----- Quoted passage
Shulman sat down with me to discuss why the novel has—and continues to have — a powerful impact on its readers.
Claire Potter: What inspired you to write this novel?
Alix Kates Shulman: The first national demonstration of the women’s liberation movement took place on September 7, 1968, in Atlantic City. It was the protest against the Miss America Pageant. And as we were marching for hours and hours carrying placards that said things like “All women are beautiful” and “Freedom for women,” it suddenly struck me that the Miss America Pageant, with its beauty standards and racism and judgment by men, was a beauty contest, the same as those happening all over America on prom night.
It was then, while I was marching, that I had this inspiration to write a novel about a white middle-class Midwestern girl who was a prom queen and all of the oppression that she would live through from childhood through, well, the end of the novel.
When I wrote the book, I imagined that I was writing it for the dozen people in my consciousness-raising group because I thought nobody else would get the jokes. But by the time it came out, which was several years later, the women’s liberation movement had spread widely through the country. So many people had gone through consciousness-raising that they were eager to read about women’s experience from a feminist point of view, which few writers had done before that. So, it became a bestseller.
I was so grateful to the movement that when I got my first royalty check, I handed out donations to all of the journals, the feminist journals, that had published me. These feminist journals had names like Up From Under, Off Our Backs, Women: A Journal of Liberation. It was a whole new breed of publication. One of them named their new electric typewriter, bought with my donation, for my heroine, Sasha Davis!
CP: A big theme of the book is sexual violence. Sasha is sexually assaulted several times in the novel but often can’t really name what is happening to her. I think one of the things you do so well is to show her trying, as many young women still do, to navigate forms of sexual violence that she does not fully understand, even as they are happening.
AKS: In the opening scene, when Sasha’s husband rapes her, I think the word rape does appear. But of course, marital rape was not illegal at that time. It took a feminist named Laura X months and years—and really a lifetime of going state to state—to get marital rape and date rape made illegal.
----------
----- Supplied records
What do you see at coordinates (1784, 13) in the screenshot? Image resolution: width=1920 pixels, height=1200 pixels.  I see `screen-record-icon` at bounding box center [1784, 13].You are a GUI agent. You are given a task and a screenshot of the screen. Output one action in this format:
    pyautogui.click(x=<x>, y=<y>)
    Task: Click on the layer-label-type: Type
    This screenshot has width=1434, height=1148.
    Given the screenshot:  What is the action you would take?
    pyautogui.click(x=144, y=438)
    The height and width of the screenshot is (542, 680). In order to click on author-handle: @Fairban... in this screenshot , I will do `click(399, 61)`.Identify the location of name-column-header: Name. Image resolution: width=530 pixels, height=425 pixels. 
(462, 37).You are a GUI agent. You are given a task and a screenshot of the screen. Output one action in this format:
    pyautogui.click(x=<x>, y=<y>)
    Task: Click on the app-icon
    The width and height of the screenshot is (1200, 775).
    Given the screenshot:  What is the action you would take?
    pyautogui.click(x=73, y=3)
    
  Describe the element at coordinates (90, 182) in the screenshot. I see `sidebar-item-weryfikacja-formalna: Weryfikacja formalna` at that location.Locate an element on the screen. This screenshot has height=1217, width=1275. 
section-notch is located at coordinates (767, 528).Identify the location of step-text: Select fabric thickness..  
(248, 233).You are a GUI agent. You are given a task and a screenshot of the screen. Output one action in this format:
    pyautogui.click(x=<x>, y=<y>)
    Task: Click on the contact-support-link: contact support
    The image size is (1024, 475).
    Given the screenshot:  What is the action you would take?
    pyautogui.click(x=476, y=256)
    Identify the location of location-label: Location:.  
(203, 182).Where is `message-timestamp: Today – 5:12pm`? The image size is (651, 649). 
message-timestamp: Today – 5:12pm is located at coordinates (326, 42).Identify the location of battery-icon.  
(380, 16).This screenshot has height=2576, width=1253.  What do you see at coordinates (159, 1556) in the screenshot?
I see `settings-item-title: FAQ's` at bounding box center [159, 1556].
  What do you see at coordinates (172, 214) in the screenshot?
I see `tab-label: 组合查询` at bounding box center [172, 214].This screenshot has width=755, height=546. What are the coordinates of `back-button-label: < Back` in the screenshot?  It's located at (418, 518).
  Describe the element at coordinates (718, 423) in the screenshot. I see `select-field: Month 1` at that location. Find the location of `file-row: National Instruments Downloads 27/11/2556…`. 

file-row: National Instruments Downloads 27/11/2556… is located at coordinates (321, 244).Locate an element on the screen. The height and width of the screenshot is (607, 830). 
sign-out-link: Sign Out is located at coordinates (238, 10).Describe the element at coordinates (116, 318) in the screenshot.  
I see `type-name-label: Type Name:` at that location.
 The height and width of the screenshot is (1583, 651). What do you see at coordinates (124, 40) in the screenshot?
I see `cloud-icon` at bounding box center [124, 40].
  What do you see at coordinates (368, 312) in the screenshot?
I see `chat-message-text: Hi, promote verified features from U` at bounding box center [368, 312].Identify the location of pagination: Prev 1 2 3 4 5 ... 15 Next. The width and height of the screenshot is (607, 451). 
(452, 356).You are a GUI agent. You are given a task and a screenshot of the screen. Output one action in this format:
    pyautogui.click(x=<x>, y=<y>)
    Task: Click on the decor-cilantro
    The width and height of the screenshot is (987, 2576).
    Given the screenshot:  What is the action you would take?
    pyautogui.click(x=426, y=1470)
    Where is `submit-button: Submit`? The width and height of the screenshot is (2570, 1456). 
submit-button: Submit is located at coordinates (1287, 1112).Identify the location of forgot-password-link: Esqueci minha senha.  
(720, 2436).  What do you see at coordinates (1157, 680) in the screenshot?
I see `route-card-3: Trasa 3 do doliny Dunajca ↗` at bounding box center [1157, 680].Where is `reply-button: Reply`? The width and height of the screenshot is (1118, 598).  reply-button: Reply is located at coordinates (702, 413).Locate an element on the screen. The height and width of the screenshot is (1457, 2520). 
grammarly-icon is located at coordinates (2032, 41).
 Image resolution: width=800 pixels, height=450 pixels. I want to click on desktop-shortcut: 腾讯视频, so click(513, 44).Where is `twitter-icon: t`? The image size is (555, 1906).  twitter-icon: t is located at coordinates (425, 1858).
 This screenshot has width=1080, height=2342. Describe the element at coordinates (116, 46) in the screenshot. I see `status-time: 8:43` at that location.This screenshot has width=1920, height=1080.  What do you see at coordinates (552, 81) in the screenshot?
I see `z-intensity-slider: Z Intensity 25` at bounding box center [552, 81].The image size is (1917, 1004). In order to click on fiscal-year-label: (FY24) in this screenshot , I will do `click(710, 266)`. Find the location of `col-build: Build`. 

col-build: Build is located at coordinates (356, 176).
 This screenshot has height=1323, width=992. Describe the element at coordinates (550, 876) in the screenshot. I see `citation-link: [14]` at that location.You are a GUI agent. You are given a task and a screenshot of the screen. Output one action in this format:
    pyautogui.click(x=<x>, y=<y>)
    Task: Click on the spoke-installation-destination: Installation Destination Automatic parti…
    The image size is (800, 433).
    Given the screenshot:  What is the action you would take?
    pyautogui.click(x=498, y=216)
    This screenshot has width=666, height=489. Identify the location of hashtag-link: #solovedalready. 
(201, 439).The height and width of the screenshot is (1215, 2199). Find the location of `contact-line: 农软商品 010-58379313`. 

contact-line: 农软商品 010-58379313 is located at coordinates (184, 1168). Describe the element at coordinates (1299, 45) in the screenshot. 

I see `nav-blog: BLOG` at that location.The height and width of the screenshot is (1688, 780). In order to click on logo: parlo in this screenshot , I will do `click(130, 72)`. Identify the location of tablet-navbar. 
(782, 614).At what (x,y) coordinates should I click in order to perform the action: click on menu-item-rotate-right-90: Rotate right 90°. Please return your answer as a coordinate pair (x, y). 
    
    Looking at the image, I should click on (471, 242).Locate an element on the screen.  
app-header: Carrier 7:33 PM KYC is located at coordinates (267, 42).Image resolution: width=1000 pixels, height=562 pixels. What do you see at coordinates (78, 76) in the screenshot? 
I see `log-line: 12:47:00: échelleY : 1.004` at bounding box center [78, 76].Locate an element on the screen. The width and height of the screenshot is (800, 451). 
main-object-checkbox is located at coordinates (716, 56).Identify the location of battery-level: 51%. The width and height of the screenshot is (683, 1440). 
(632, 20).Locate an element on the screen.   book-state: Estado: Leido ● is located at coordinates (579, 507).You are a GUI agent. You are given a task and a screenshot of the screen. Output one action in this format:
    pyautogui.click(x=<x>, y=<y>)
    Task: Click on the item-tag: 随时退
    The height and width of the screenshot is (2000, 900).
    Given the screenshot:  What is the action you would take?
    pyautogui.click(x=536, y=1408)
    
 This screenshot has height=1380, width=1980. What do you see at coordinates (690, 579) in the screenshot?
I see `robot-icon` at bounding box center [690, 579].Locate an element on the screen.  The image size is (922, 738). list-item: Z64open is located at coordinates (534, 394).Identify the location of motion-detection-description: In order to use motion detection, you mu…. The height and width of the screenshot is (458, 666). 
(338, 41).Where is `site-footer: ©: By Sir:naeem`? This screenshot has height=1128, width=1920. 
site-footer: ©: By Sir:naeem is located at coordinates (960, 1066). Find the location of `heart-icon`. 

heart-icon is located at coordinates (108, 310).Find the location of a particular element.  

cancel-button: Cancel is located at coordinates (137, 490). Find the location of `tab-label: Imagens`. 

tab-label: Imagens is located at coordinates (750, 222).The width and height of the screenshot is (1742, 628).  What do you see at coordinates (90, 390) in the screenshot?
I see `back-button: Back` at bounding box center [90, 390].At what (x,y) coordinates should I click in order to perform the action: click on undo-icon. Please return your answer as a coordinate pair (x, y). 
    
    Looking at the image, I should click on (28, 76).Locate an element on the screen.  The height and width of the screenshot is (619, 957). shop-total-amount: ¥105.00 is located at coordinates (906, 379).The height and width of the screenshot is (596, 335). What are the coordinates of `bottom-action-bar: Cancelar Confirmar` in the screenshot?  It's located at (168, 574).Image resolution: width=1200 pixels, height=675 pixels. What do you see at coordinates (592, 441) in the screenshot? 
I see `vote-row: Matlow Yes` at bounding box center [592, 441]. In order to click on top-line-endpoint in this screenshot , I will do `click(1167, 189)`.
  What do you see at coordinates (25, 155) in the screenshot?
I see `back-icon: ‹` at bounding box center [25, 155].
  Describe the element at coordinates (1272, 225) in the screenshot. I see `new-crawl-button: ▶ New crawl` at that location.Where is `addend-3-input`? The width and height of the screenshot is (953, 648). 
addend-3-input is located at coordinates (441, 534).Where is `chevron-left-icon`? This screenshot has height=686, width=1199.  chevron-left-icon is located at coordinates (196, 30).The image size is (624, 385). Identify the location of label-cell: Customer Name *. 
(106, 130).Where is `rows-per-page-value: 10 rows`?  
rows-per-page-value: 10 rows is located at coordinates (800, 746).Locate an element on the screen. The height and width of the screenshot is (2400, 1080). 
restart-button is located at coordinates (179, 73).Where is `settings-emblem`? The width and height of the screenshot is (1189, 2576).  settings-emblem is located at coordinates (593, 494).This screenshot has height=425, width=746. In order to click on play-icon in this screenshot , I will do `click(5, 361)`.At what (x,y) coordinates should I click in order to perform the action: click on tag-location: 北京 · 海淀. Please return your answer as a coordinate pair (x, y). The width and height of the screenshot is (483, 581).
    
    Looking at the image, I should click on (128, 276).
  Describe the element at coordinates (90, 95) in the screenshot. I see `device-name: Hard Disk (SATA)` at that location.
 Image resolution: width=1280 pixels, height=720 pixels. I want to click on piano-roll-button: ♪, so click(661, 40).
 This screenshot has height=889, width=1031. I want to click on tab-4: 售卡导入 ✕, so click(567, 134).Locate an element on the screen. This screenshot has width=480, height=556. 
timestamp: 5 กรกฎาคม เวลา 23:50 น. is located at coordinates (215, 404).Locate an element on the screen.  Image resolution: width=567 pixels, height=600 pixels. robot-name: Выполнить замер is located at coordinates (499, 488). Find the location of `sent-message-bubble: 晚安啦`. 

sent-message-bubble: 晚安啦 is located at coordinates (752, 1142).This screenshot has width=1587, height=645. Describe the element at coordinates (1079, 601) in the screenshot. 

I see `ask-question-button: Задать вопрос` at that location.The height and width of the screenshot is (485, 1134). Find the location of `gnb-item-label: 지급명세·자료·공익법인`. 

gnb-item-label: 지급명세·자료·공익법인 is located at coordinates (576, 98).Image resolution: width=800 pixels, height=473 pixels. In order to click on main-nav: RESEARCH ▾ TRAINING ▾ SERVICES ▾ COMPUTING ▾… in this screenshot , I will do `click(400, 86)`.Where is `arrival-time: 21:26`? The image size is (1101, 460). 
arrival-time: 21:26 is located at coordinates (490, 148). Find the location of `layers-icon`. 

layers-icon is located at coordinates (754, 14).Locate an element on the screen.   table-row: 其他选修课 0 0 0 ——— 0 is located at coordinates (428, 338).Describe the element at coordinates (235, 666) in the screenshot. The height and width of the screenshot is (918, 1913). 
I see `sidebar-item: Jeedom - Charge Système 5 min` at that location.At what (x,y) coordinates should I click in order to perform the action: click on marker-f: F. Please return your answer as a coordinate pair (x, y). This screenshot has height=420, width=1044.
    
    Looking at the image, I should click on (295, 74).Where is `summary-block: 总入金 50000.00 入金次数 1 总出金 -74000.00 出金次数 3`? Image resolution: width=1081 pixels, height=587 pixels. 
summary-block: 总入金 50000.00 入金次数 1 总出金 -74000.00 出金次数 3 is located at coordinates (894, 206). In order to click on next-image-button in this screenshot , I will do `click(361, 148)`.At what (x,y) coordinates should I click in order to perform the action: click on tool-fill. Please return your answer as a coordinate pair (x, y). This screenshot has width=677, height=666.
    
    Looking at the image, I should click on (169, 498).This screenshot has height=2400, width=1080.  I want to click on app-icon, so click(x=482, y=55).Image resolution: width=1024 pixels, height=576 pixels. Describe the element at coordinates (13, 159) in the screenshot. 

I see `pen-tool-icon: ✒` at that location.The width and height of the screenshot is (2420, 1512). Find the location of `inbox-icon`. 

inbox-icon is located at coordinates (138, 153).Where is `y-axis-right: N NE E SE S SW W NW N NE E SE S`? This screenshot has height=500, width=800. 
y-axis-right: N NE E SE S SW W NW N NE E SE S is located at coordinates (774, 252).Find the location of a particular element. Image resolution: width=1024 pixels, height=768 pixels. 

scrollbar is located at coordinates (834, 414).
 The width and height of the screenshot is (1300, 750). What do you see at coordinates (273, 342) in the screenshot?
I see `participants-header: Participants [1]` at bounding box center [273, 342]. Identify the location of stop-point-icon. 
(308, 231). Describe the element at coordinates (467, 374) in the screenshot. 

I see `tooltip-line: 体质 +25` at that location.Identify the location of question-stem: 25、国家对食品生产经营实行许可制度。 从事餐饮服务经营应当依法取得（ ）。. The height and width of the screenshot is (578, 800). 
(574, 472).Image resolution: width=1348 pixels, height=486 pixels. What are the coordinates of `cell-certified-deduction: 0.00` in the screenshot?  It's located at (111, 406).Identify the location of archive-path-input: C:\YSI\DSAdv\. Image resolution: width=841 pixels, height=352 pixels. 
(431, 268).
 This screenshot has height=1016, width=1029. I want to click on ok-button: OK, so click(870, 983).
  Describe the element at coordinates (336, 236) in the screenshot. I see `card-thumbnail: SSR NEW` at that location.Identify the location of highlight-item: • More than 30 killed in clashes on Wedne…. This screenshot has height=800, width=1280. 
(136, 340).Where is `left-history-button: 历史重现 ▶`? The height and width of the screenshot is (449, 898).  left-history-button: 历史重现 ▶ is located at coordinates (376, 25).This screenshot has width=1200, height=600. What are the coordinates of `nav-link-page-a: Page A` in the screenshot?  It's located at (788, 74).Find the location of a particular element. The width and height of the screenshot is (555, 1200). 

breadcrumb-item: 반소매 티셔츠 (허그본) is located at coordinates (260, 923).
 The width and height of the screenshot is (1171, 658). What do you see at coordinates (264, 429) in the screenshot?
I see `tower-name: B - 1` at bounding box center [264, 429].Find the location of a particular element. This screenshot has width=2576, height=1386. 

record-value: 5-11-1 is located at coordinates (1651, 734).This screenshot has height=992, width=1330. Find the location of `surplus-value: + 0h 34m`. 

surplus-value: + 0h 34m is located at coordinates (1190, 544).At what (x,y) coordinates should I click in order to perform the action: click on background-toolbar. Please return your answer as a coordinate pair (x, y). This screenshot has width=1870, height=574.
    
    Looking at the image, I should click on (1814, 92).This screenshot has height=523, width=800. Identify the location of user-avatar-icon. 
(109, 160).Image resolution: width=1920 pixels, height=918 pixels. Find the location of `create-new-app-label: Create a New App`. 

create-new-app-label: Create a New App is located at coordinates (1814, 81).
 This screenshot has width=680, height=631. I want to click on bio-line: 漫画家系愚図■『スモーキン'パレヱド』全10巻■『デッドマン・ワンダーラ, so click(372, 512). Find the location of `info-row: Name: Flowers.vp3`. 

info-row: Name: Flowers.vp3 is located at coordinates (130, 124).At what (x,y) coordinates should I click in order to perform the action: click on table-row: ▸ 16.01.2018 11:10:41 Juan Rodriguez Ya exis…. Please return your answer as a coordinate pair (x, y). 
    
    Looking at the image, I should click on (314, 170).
----------
— Task —
Continue the interview with Alix Kates Shulman about her novel, starting after its last sentence. The items were taken from a different source than the interview.

— Answer below —
When I was a kid, if a boy or a man was accused of rape, the only way to get a conviction was if there were two witnesses. It’s still the case that the person who’s raped is put on trial as much as the person who does the raping. And a lot of people won’t even report it because they know they’re going to be put through the wringer.
The term sexual harassment wasn’t invented until years after I published the novel. But that doesn’t mean that sexual harassment wasn’t happening. So, of course, while Sasha experienced these things, she couldn’t name them. But she’s in those situations over and over again. And I must say here that the way I’m describing it doesn’t reveal that the book is, in many ways, a comic novel.
When Memoirs of an Ex-Prom Queen first came out, there was a dispute among readers between those who thought the book was hilarious (and I think those were the thousands of feminists, the women’s liberation activists, who existed at that time) and those who read it as a tragedy. The latter group couldn’t bear the thought that other people thought the book was funny.
There is also a big difference between the way the book was viewed in 1972 when it first came out and the way it’s received today. Today, young feminists who review it or respond to it think it’s very funny and very angry. They think that it will arouse people to go right out and smash the patriarchy. That wasn’t the reception in 1972. Readers thought it was either very funny or very sad and traumatic.
But one of the most common responses to the book in 1972—unfortunately for me because it included reviewers— was incomprehension. It was either that or: Sasha is a slut. Well, no, a “pushover” was the word at that time. The New York Times reviewer said something like: This angry little book, the narrator is a pushover.
CP: One of the things that I was struck by in reading it as an adult is that even though Sasha is the object of male violence, she is not a victim: in fact, she uses her sexuality to try and find her way.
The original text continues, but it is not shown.